Pois bem, mas eu queria destacar nesse
contexto a saudação que Jesus mandou fazer: a paz esteja nesta
casa. Se ali houver um “amigo” da paz, a paz repousará sobre
ele; do contrário, retornará para vós. Eu destaquei entre aspas a
palavra “amigo” porque é a tradução oficial do texto da CNBB,
no entanto, no original latino da vulgata, texto de São Jerônimo, a
expressão é “filius pacis”, ou seja, filho da paz. Esta é a
mesma expressão do original grego de Lucas: “yios eirenes”
(filho da paz). Não sei por qual razão os tradutores da CNBB
trocaram de ‘filho da paz’ para 'amigo da paz', pois me parece
que ser filho da paz tem um significado muito mais profundo e denso
do que apenas amigo da paz. Ser filho de Deus é muito superior a ser
apenas amigo de Deus. Penso que seja senso comum na nossa cultura que
o status de filho é bem mais elevado do que o de amigo, então fico
realmente sem entender o motivo que leva os tradutores e alterarem
assim a equivalência das palavras. Nosso Seráfico Patriarca
Francisco era, com certeza, um autêntico filho da paz, não apenas
amigo desta. Tomando aqui emprestado uma famosa afirmação atribuída
a Sócrates, quando lhe perguntaram se ele era um sábio (“sóphos”,
em grego), ele negou e disse que se considerava apenas um “philos
sophia”, isto é, amigo da sabedoria. Ora, nessa mesma linha de
raciocínio, um “sóphos” seria um filho da sabedoria, mas na sua
humildade, Sócrates se considerava apenas um amigo da sabedoria.

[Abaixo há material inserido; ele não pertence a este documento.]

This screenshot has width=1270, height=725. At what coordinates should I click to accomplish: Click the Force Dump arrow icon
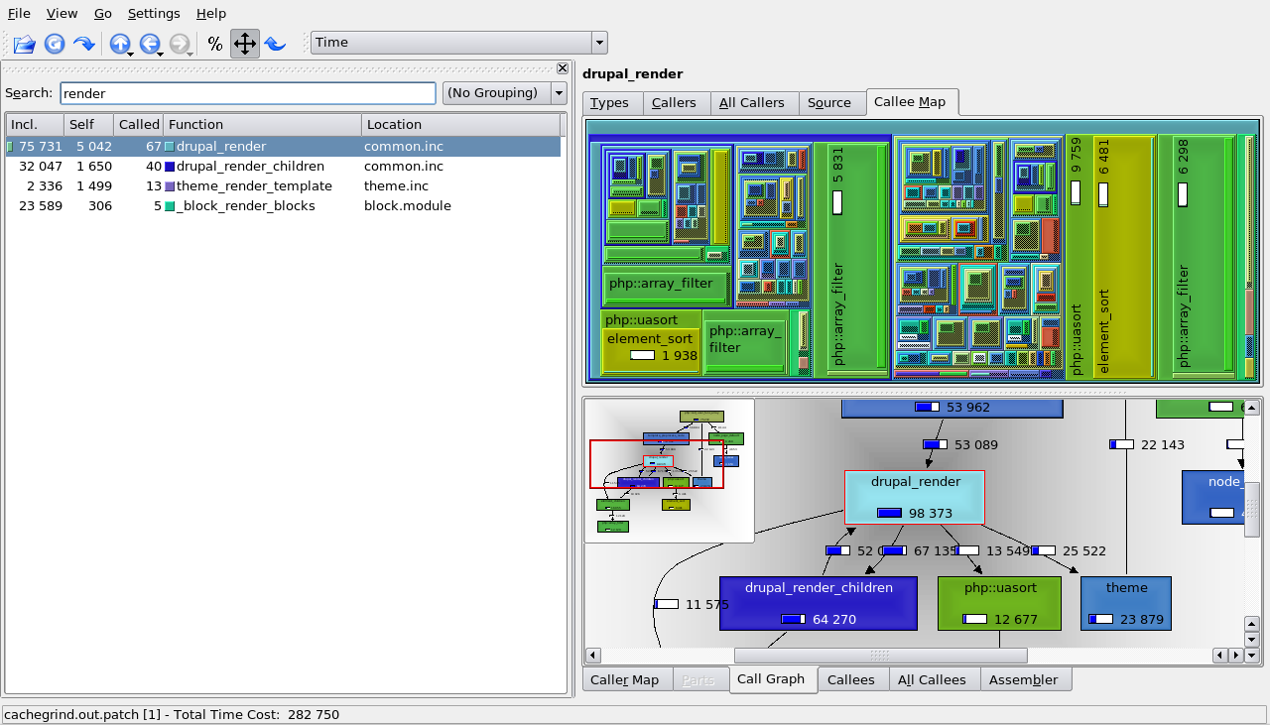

Podemos ver, assim, que não apenas na nossa cultura brasileira, a
relação entre os conceitos de “filho” e “amigo” atribui um
valor muito superior ao filho do que ao amigo. Fica difícil mesmo
entender o objetivo dos nossos liturgistas oficiais, quando preparam
as traduções dos textos das leituras.
Então, seguindo a norma dada por
Cristo, se naquela casa morar um filho da paz, a paz recairá sobre
ele; se não houver, a paz retornará para o seu emissor. A lição
que devemos tirar dessa ordem de Cristo é que nós devemos ser esses
filhos da paz. Quando o irmão que sofre alguma perturbação nos
procura, então devemos ser esse filho da paz, que recebe a paz
quando ela é emitida e também transmite a paz, quando a outra
pessoa dela necessita. Para sermos distribuidores da paz, é
necessário sermos filhos da paz, ou seja, é necessário que a paz
habite em nós, pois só podemos distribuir aquilo que possuímos e
para possuir a paz, devemos haurir seus fluidos nos ensinamentos do
príncipe da paz, que é Jesus. Assim, aquele rio de paz que o
profeta Isaías previu para correr em Jerusalém, após o retorno dos
exilados, invadirá também o nosso coração e a paz banhará todo o
nosso ser. Isso significa ser filho da paz. Isso significa que,
assumindo o nosso batismo, nos tornamos novas criaturas e, como diz
São Paulo aos Gálatas, para todos os que seguirem essa norma, o
resultado será paz e misericórdia.
Que o Senhor nos dê a sua paz. Que o
Seráfico Patriarca Francisco nos dê a sua Paz e o seu Bem.